EXERCISE AIM: The required answer is the run of lines from the one holding "This screenshot has height=366, width=999." to the end of the data below, copied exactly and free of pictures.

SOURCE DATA:
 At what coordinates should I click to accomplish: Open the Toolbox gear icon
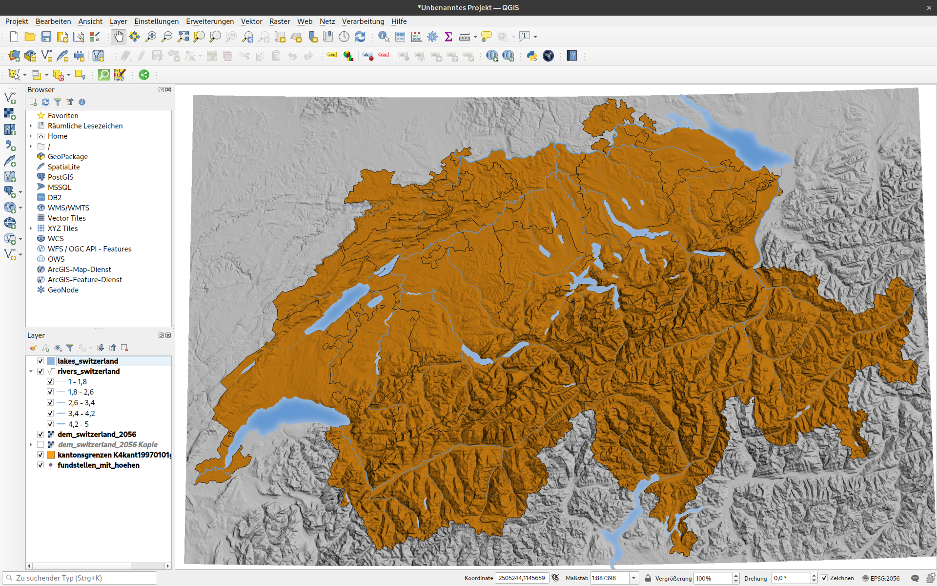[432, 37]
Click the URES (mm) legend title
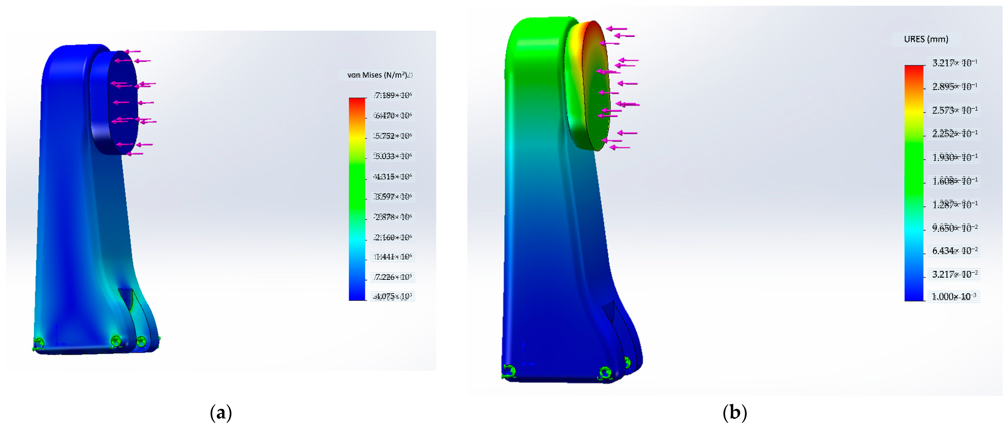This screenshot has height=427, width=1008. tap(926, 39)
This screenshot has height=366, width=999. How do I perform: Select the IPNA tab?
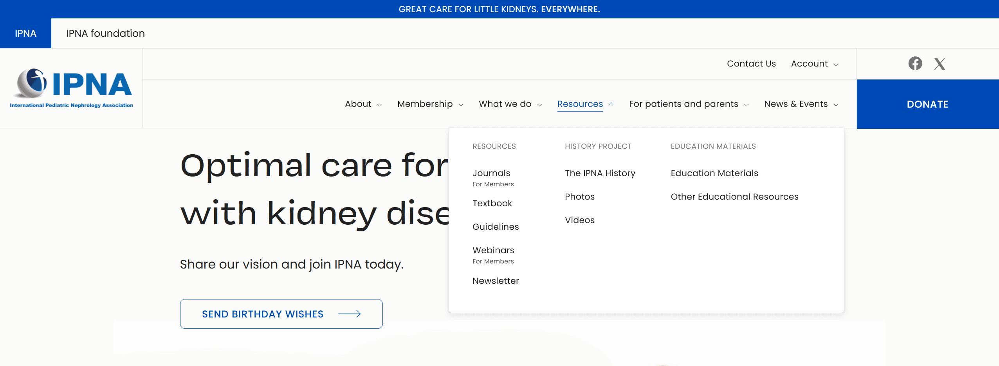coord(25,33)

ANSWER SPACE:
This screenshot has height=366, width=999. How do I perform: Select the IPNA tab?
coord(25,33)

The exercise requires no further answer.